Recently, as a strategic exercise, we asked ourselves: How hard is it for startups to reach that threshold? And what does it take to get there?

For us, posing those questions isn’t idle conjecture. Historically, top venture funds have reaped their greatest returns from owning stakes in just a handful of companies out of a portfolio of many, many ventures. A few big winners can make up for an awful lot of little duds. And as traditional venture funds have gotten bigger, they need bigger “exits” to deliver acceptable returns. For example, just to return its initial capital, a $400 million venture fund might need a 20 percent stake in a company that’s worth $2 billion when it’s acquired or goes public.

It has been more than four decades since the Boston Consulting Group introduced the famous “growth-share matrix” that encouraged companies to categorize their investments as “cash cows,” “dogs,” “question marks” and “stars.” But startups that become billion-dollar giants aren’t innumerable like stars. They’re rare, elusive and a little magical. So we called them “unicorns.”

And we wondered: How hard is it to find one of these unusual creatures? Is there anything investors can learn from the mega-hits of the past decade, like Facebook, LinkedIn and Workday?
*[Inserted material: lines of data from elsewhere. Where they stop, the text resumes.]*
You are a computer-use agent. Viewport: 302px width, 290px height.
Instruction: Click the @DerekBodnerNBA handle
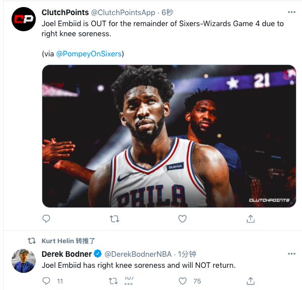pyautogui.click(x=137, y=254)
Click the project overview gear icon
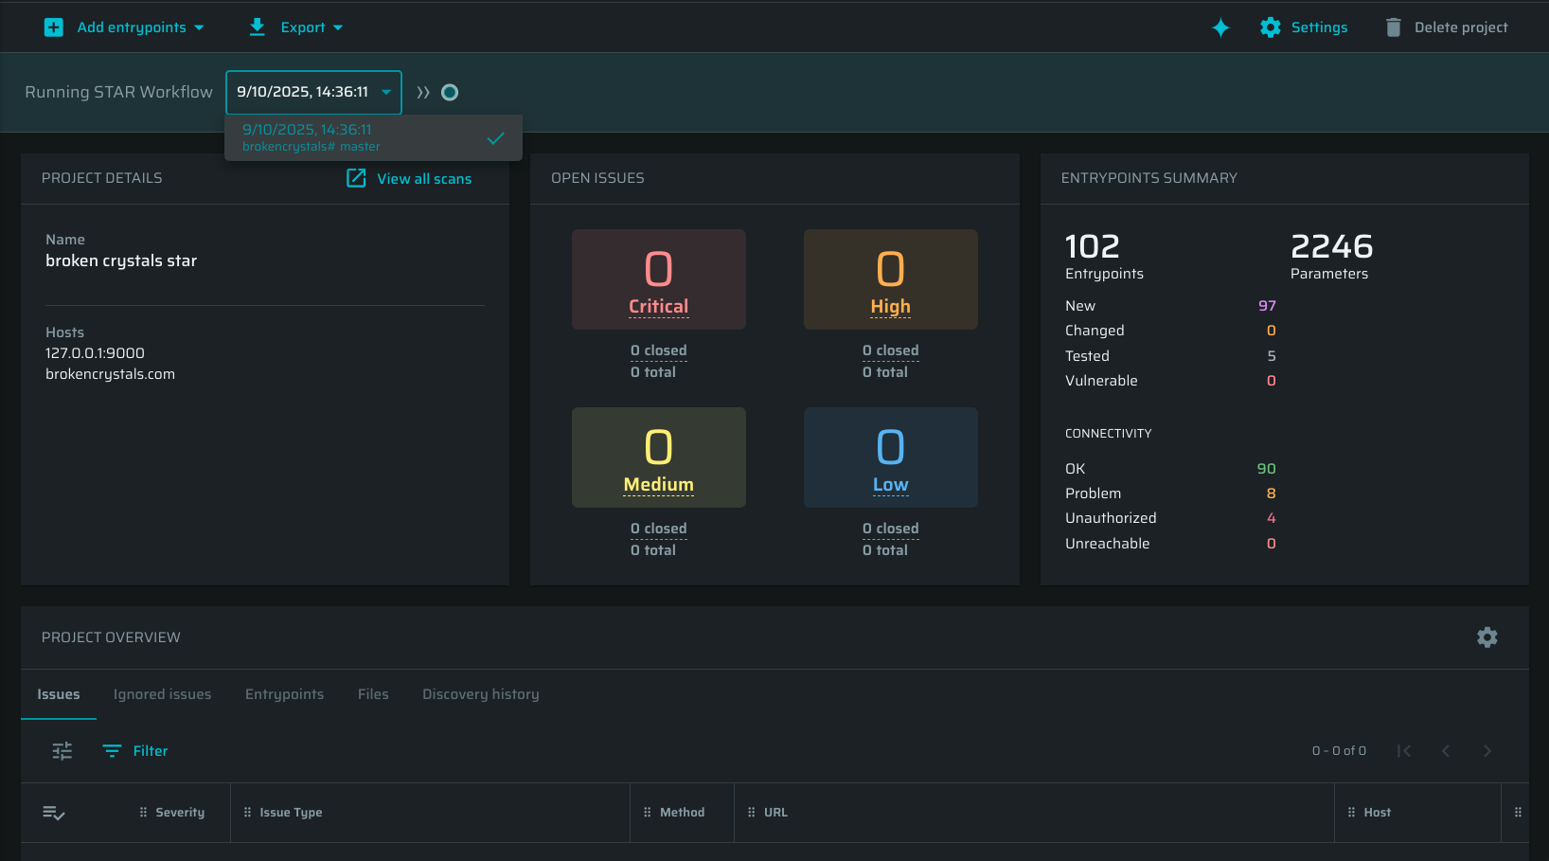Viewport: 1549px width, 861px height. point(1487,637)
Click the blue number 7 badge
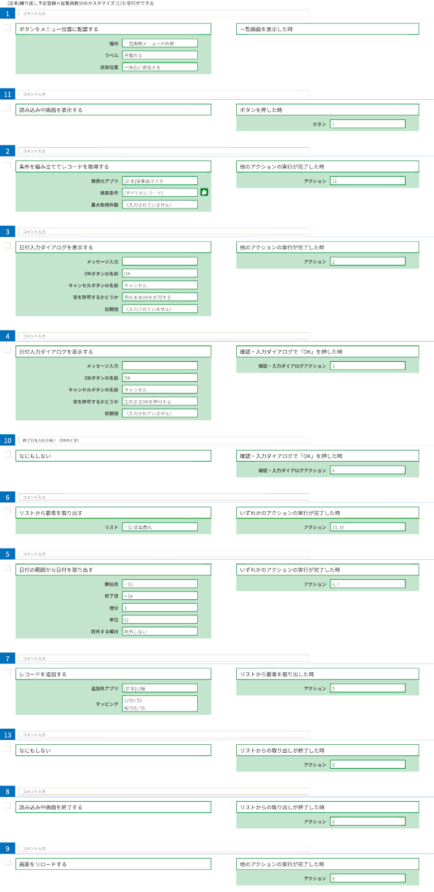The height and width of the screenshot is (892, 434). (x=8, y=658)
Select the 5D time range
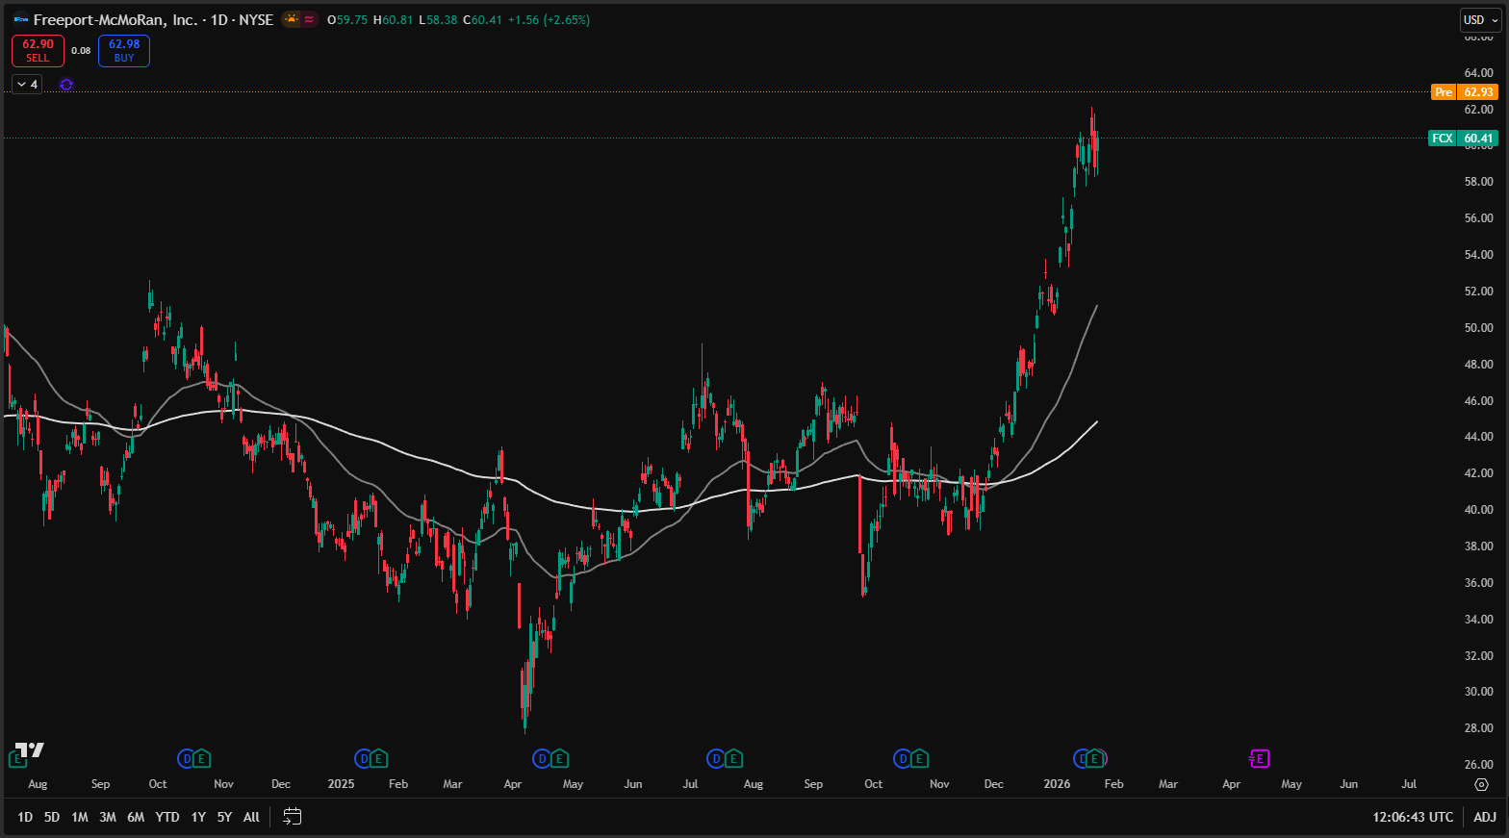This screenshot has width=1509, height=838. point(52,817)
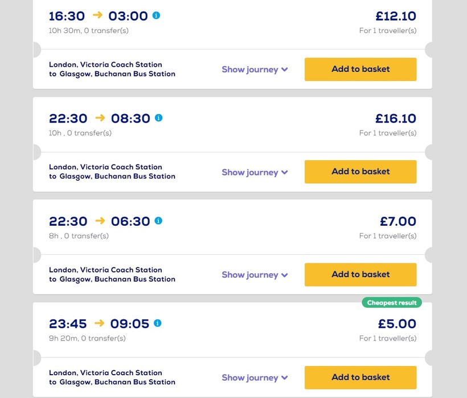This screenshot has height=398, width=467.
Task: Click info icon beside 08:30 arrival
Action: [159, 118]

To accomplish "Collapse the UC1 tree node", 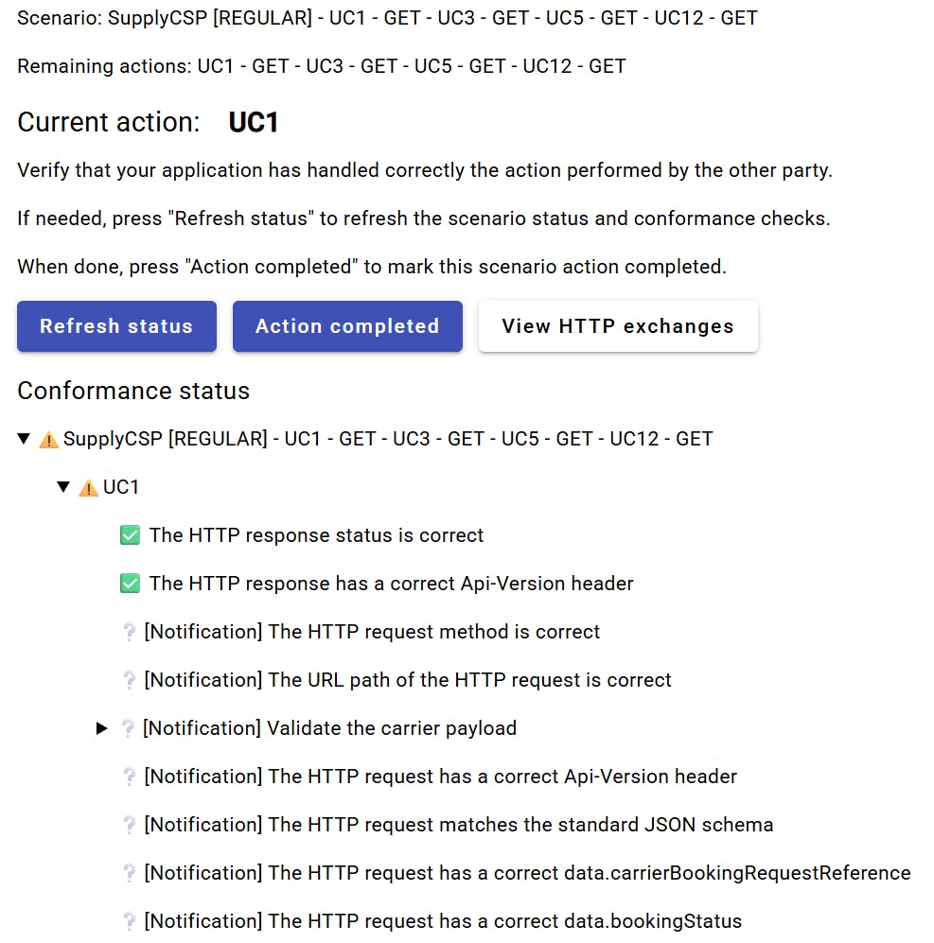I will [63, 486].
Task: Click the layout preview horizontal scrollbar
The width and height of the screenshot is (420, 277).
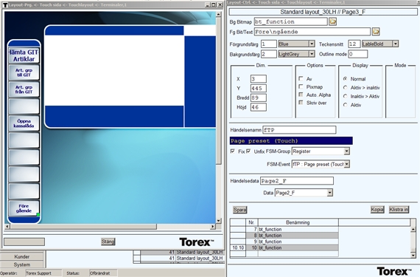Action: (x=111, y=227)
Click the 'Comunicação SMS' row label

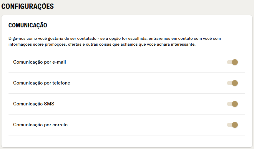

To come up with some answers, we built a dataset of U.S.-based software companies launched since January 2003 and most recently valued at $1 billion by private or public markets. Our dataset has some limitations: 1) it’s based on publicly available sources, such as CrunchBase, LinkedIn, and Wikipedia; and 2) it captures only a brief interval—like a few frames from an ongoing movie where the picture is changing all the time. But our research yielded some fascinating conclusions:


Our big discovery was that unicorns are even scarcer than we thought. Of the approximate 60,000 U.S. software and internet companies launched since 2003, we identified only 39 that achieved a billion-dollar-plus exit. That’s just .07 percent of all venture-backed consumer and enterprise software startups. The lesson: spotting a startup that will be worth more than a billion someday is really hard. Forget what you read in the tech news. In reality, the odds of creating a unicorn or investing in one are somewhere between those of catching a foul ball at a major league baseball game and being struck by lightening. Put differently, finding a unicorn is more than 100 times harder than getting accepted to Stanford.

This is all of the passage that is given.